═══ Given text ═══

Botryosphaeria and other canker fungi infect only stressed trees; therefore, canker fungi are known as stress pathogens. Because stress is the predisposing factor, the first step toward disease management is identifying the source of stress. Try to correct or modify the site, soil, or surrounding plants to make the conditions less conducive to cankers. This might involve diverting drainage away from the plant, pruning surrounding plants to allow better air flow, fertilizing the tree, providing water in drought, etc.
Reduce risk by using plants adapted to your area. Buy vigorous, healthy-looking plants. Plant at the proper depth. Space plants based on mature size. Grow plants in well-drained, fertile soils with the needed pH for best plant growth. In other words, follow good horticultural practices.
Once a canker problem is noticed, you have the option of leaving the canker alone or trying to remove the affected area. If it is on the trunk, you may opt to leave it alone or remove as much of the decayed wood as possible so the tree can more readily callous over the injury. Prune out stem cankers where possible to avoid entry of wood rot fungi into the trunk.
One last warning: In areas with oak wilt, we prefer to prune oaks in the dormant season to avoid attracting beetles that might bring the oak wilt fungus to the tree. It is probably safe to prune oaks after midJuly. A report on cankers and dieback diseases of trees is available in Report on Plant Disease (RPD), no. 636.

═══ Record set ═══

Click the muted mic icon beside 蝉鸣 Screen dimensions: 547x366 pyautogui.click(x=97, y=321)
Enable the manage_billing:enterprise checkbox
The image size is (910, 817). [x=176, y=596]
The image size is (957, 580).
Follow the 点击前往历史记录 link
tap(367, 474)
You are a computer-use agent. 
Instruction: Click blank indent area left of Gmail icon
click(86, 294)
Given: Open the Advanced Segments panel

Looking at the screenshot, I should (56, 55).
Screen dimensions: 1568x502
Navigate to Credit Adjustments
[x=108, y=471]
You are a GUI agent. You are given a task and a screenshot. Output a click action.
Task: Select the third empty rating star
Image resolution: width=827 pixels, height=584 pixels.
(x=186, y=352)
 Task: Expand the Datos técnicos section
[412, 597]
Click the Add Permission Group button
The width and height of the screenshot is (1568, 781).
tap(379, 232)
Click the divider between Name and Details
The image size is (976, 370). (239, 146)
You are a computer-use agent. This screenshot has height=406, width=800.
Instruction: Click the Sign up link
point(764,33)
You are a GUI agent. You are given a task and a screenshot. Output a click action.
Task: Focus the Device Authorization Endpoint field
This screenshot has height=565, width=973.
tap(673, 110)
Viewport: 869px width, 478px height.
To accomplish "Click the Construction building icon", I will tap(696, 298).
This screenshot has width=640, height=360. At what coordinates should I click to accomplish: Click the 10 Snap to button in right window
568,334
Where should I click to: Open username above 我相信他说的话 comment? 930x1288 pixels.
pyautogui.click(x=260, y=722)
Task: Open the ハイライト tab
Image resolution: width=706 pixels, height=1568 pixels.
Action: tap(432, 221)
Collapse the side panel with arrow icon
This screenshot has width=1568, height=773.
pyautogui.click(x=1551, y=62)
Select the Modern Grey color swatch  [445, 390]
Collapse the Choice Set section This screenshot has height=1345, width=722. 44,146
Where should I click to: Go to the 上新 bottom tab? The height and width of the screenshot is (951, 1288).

═══

What needs to be done: Set down, word for word, everything in the tree canker passage above from "Botryosphaeria and other" down to "good horticultural practices.".

Solution to this task:
Botryosphaeria and other canker fungi infect only stressed trees; therefore, canker fungi are known as stress pathogens. Because stress is the predisposing factor, the first step toward disease management is identifying the source of stress. Try to correct or modify the site, soil, or surrounding plants to make the conditions less conducive to cankers. This might involve diverting drainage away from the plant, pruning surrounding plants to allow better air flow, fertilizing the tree, providing water in drought, etc.
Reduce risk by using plants adapted to your area. Buy vigorous, healthy-looking plants. Plant at the proper depth. Space plants based on mature size. Grow plants in well-drained, fertile soils with the needed pH for best plant growth. In other words, follow good horticultural practices.